Führe den Textausschnitt über den Wald im Anschluss an seinen letzten Satz weiter.

» TEXTAUSSCHNITT
········
Samstag, 9. April 2016

Der Wald – die Lunge der Erde

Wir alle verwenden den Begriff Wald. Doch wann ist ein Wald eigentlich ein Wald? Haben Sie gewusst, dass es in der Schweiz keine landesweite Definition gibt? Für jeden Kanton sind bei der Bestimmung eines Waldes andere Merkmale und Details entscheidend.

Grundsätzlich ist ein Wald eine zusammenhängende Fläche, die mit Bäumen bedeckt ist. Der Mensch nimmt seit Beginn seiner Zivilisation grossen Einfluss auf die Entwicklung des Waldes. Deshalb hat die Welternährungsorganisation der UNO im Jahr 1970 einen Tag dem Wald gewidmet; am 21. März steht jeweils der Wald im Fokus.
········
» MATERIAL

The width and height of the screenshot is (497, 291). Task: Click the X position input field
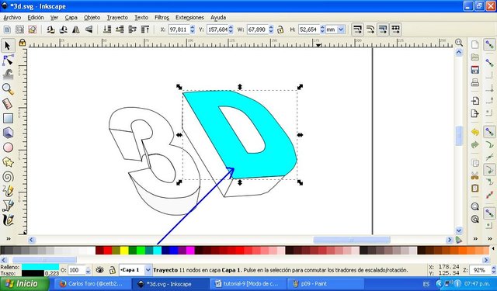click(x=179, y=29)
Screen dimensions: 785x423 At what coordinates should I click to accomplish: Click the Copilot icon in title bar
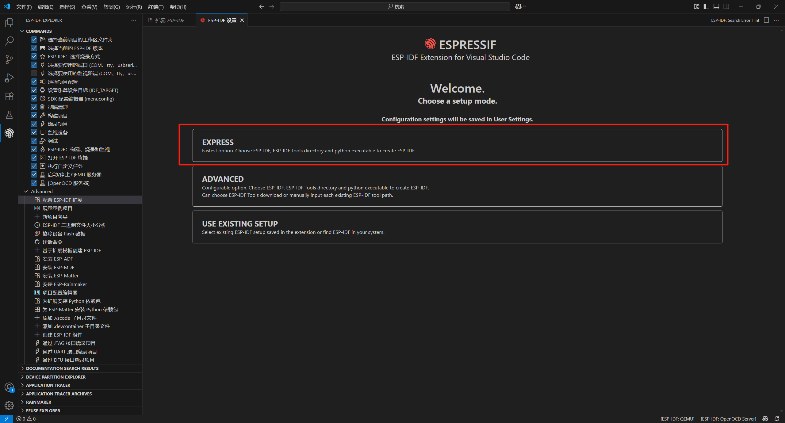tap(518, 6)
········
» ERWARTETE ANTWORT
Stark wie ein Baum
Er ist rätselhaft, voller Geräusche und Farben. Der Wald dient als Symbol des Lebens und als Quelle unseres Wohlbefindens. Der Wald nimmt auch einen wichtigen Platz als Kulturgut ein, denn Begriffe wie Baum oder Wald sind in vielen Redewendungen und Sprichwörtern enthalten. Was wären Märchen, Sagen, Literatur und Malerei ohne Bäume? Er hat vielfältige Funktionen. Er schützt uns vor Naturgefahren, reinigt unsere Luft, produziert den lebenswichtigen Sauerstoff, sorgt für unser Trinkwasser, liefert uns Holz, ist Heimat für viele Tier- und Pflanzenarten und bietet uns gleichzeitig Raum für Erholung und Naturerleben. Ohne Wald kein Leben. Die Funktion des Waldes ist in drei Oberfunktionen eingeteilt, Schutz-, Nutz- und Erholungsfunktion, die wir in diesem Artikel einmal genauer unter die Lupe nehmen.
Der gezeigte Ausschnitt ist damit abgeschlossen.